- _Aim of the exercise_:
Would you print the records as they stand, down to the last character?

- _Raw data_:
- Opening Delimiter -

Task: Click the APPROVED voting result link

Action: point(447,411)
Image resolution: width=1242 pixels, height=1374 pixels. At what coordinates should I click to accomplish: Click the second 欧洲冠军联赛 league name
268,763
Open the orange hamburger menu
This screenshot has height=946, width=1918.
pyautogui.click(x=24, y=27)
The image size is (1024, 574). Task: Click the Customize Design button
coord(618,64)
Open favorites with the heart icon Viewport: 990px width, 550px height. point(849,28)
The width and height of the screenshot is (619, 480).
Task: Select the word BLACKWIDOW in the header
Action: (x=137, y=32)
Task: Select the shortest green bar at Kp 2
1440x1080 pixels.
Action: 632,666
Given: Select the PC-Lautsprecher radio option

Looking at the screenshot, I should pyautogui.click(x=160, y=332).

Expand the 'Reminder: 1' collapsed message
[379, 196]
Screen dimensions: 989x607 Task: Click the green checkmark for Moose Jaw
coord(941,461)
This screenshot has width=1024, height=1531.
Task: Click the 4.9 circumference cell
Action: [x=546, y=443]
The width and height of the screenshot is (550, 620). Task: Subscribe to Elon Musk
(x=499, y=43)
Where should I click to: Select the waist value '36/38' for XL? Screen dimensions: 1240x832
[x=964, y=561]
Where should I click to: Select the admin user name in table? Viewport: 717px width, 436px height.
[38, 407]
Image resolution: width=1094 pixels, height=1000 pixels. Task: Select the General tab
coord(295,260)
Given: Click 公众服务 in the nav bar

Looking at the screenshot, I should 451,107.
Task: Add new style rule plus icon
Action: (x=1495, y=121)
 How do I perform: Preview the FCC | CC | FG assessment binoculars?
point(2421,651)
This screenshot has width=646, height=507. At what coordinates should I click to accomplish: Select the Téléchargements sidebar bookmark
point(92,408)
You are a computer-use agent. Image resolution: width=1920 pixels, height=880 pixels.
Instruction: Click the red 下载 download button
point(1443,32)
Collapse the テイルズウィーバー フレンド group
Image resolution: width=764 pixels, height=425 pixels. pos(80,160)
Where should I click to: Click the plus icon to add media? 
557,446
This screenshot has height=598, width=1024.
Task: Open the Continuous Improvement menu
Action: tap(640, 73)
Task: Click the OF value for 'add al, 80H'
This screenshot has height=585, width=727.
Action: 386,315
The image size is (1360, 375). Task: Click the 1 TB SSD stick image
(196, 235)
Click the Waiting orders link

- Closing Delimiter -

- _Answer for this exercise_:
Task: Click the APPROVED voting result link

Action: point(447,411)
Image resolution: width=1242 pixels, height=1374 pixels. At what coordinates should I click to accomplish: Click the second 欧洲冠军联赛 league name
268,763
Open the orange hamburger menu
This screenshot has height=946, width=1918.
pyautogui.click(x=24, y=27)
The image size is (1024, 574). Task: Click the Customize Design button
coord(618,64)
Open favorites with the heart icon Viewport: 990px width, 550px height. point(849,28)
The width and height of the screenshot is (619, 480).
Task: Select the word BLACKWIDOW in the header
Action: (x=137, y=32)
Task: Select the shortest green bar at Kp 2
1440x1080 pixels.
Action: 632,666
Given: Select the PC-Lautsprecher radio option

Looking at the screenshot, I should pyautogui.click(x=160, y=332).

Expand the 'Reminder: 1' collapsed message
[379, 196]
Screen dimensions: 989x607 Task: Click the green checkmark for Moose Jaw
coord(941,461)
This screenshot has width=1024, height=1531.
Task: Click the 4.9 circumference cell
Action: [x=546, y=443]
The width and height of the screenshot is (550, 620). Task: Subscribe to Elon Musk
(x=499, y=43)
Where should I click to: Select the waist value '36/38' for XL? Screen dimensions: 1240x832
[x=964, y=561]
Where should I click to: Select the admin user name in table? Viewport: 717px width, 436px height.
[38, 407]
Image resolution: width=1094 pixels, height=1000 pixels. Task: Select the General tab
coord(295,260)
Given: Click 公众服务 in the nav bar

Looking at the screenshot, I should 451,107.
Task: Add new style rule plus icon
Action: (x=1495, y=121)
 How do I perform: Preview the FCC | CC | FG assessment binoculars?
point(2421,651)
This screenshot has width=646, height=507. At what coordinates should I click to accomplish: Select the Téléchargements sidebar bookmark
point(92,408)
You are a computer-use agent. Image resolution: width=1920 pixels, height=880 pixels.
Instruction: Click the red 下载 download button
point(1443,32)
Collapse the テイルズウィーバー フレンド group
Image resolution: width=764 pixels, height=425 pixels. pos(80,160)
Where should I click to: Click the plus icon to add media? 
557,446
This screenshot has height=598, width=1024.
Task: Open the Continuous Improvement menu
Action: tap(640, 73)
Task: Click the OF value for 'add al, 80H'
This screenshot has height=585, width=727.
Action: 386,315
The image size is (1360, 375). Task: Click the 1 TB SSD stick image
(196, 235)
Click the Waiting orders link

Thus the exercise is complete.